Creating a Migration
If your models are configured correctly, Alembic can compare them with the database:
alembic revision --autogenerate -m "create users table"This creates a new file inside alembic/versions.
A migration usually has two functions:
def upgrade() -> None:
pass
def downgrade() -> None:
passupgrade() applies the change. downgrade() reverses it.
Reviewing Generated Migrations
Always open the generated file before applying it. Alembic is helpful, but it cannot understand every intention.

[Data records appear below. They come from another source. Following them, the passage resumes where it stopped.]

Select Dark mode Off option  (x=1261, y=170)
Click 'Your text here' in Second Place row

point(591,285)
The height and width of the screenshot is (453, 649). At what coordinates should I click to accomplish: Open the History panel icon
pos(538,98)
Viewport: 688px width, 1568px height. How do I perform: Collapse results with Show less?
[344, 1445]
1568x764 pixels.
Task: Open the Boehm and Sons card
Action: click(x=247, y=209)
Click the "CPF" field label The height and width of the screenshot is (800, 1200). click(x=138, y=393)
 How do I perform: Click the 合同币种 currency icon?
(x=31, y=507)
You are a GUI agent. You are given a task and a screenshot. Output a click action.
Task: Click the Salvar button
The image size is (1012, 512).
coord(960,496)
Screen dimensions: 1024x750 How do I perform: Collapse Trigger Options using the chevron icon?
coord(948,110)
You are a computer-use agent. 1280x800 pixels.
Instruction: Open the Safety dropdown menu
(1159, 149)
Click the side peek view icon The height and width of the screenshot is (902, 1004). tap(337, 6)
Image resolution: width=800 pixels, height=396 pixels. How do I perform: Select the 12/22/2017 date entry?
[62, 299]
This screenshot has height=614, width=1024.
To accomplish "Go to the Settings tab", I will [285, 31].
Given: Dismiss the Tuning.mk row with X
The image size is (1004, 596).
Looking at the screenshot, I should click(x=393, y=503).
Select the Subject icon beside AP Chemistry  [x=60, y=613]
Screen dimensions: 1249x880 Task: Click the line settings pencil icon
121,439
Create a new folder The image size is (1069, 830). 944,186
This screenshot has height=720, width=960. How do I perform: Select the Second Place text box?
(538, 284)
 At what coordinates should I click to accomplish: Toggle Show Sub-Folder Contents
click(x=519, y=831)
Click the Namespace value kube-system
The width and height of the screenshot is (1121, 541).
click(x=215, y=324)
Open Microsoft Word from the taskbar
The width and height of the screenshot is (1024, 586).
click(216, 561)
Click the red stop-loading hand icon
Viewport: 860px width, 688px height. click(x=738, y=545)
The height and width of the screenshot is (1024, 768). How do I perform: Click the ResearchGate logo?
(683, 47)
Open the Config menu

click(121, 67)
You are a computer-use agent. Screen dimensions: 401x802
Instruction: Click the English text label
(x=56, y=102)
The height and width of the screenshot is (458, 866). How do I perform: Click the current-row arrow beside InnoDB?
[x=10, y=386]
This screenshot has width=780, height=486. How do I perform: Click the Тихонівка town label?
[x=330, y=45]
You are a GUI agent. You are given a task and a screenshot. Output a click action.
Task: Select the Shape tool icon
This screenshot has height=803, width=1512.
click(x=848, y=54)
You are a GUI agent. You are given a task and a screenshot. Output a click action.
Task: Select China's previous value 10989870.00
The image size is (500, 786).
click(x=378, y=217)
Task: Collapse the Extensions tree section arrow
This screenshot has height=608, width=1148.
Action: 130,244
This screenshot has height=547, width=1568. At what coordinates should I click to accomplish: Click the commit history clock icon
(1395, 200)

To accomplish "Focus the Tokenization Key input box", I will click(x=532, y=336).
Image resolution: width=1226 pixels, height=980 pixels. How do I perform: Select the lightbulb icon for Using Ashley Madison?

Example generated migration:
from alembic import op
import sqlalchemy as sa
def upgrade() -> None:
op.create_table(
"users",
sa.Column("id", sa.Integer(), nullable=False),
sa.Column("name", sa.String(length=100), nullable=False),
sa.Column("email", sa.String(length=255), nullable=False),
sa.PrimaryKeyConstraint("id"),
sa.UniqueConstraint("email"),
)
def downgrade() -> None:
op.drop_table("users")Check that table names, column names, constraints, and indexes match what you expect.
Applying Migrations
Apply all pending migrations:
alembic upgrade headhead means the latest migration.
Check migration history:
alembic historyCheck the current database revision:
alembic currentRolling Back
Rollback one migration:
alembic downgrade -1Rollback to a specific revision:
alembic downgrade revision_id_hereBe careful with downgrades in production because reversing schema changes can remove data.
Migrations vs create_all
Base.metadata.create_all() is useful while learning. It creates missing tables, but it does not manage changes well.
For example, if you add a new column to an existing table, create_all() will not reliably update the table structure for you. Alembic is the right tool for tracking schema changes over time.
Common Workflow
A normal migration workflow looks like this:
1. Update SQLAlchemy models
2. Generate an Alembic revision
3. Review the generated migration
4. Apply the migration locally
5. Run the app and tests
6. Commit the model and migration files togetherThe model change and migration file should travel together.
Common Mistakes
Using create_all in production
Use migrations for production schema changes. create_all() is not enough for a growing application.
Not reviewing autogenerated files
Autogenerate is a helper, not a replacement for understanding the migration.
Forgetting to import models in env.py
If Alembic cannot see your models, it may generate empty migrations.
Summary
Alembic tracks database schema changes for SQLAlchemy projects. Use it to create, review, apply, and rollback migrations. In real projects, migrations are the safe way to evolve your database while keeping existing data.